Blogs dans lesquels la compassion est qualifiée de « terrorisme intellectuel insupportable » et de « manipulation émotionnelle »...

Blogs qui n’hésitent pas à dénoncer le fait que les religions puissent rappeler à  leurs pratiquants l'obligation de se porter au secours de leur prochain, voisin ou pas...

Blogs tuyau-de-poêle aussi, tous s’emboitant les uns dans les autres, les uns sur les autres, devant-derrière, jusqu’à prétendre être à même de dresser, ou bien plutôt, de tirer le portrait de cet homme compassionnel… pour leur goût... trop compassionnel… bien au-delà du raisonnable en tout cas ; homme qu'ils situent à gauche, une gauche qui aurait pris le contrôle des médias… et quand on sait ce qu’il en reste de « cette gauche », et du métier de journaliste... ce qu’une information digne de ce nom est encore en droit d'attendre de cette profession… on se retient pour ne pas éclater de rire.

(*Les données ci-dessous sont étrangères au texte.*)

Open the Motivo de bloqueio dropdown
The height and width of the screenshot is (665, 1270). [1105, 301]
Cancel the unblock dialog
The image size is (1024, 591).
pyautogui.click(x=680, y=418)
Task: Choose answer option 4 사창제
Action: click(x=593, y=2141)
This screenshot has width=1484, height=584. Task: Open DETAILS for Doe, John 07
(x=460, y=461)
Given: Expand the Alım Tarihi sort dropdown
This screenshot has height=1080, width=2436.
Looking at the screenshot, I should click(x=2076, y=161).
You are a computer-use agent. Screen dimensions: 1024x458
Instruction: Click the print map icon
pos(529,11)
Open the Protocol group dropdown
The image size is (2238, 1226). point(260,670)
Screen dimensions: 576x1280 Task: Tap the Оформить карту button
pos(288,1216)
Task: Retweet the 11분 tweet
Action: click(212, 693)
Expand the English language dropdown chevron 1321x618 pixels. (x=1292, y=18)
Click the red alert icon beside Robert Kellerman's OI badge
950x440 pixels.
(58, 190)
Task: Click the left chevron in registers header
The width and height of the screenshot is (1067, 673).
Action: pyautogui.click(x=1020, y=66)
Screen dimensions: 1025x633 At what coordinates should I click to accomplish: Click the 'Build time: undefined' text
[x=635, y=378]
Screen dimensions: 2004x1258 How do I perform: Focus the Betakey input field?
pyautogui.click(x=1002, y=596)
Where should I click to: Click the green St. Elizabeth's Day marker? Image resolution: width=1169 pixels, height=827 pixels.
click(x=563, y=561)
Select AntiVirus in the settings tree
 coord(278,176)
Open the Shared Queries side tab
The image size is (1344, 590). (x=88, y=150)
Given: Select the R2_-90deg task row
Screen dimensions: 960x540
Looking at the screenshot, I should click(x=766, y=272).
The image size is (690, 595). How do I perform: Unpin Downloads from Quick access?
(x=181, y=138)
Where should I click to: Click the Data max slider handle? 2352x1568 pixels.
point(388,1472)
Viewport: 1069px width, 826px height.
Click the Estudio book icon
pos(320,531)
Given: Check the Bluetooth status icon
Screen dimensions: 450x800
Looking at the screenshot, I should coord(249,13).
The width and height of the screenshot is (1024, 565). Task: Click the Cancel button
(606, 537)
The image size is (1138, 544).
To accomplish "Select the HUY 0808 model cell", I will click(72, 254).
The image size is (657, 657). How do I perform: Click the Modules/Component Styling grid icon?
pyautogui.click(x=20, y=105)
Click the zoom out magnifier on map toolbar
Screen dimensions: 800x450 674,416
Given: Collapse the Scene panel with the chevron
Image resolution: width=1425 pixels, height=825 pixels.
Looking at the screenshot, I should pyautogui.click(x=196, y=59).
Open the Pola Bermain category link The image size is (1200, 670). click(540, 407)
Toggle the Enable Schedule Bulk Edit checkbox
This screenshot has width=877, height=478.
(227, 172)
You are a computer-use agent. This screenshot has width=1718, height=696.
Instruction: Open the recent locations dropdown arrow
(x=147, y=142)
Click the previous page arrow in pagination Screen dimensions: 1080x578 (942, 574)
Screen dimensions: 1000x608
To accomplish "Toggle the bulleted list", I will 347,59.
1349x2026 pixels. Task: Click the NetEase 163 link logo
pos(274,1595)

De plus, une grande partie de ces internautes se vante de l’avoir quitté cette gauche hégémonique et ultra-compassionnelle ! Et vous savez quand ? Et même si jamais ils ne l’avoueront publiquement : le jour où ils ont réalisé ce qui suit : « Comment ça, vous dites ? La gauche c’est pas la   droite ? Vous êtes sûr ? Merde alors !». Et quand on sait le temps qu’ils ont mis à s’en rendre compte… on pourra légitimement douter de leur faculté de discernement à tous.

   Faut dire que les salauds ont la dent dure ; ils pardonnent difficilement aux événements qui se dressent devant eux et qui, tel un miroir, les obligent à se regarder en face, bien en face, au fond, tout au fond car, dès que la compassion pointe le bout de son nez, terrassés ils sont par une véritéterrifiante - les salauds assumant rarement leur état : l’absence totale de compassion en générale, et pour une population en particulier ; population qui a le malheur de ne pas partager les mêmes attributs religieux ou/et ethniques qu’eux ; circonstances plus aggravantes encore : population qui refuse de disparaître ou de se soumettre.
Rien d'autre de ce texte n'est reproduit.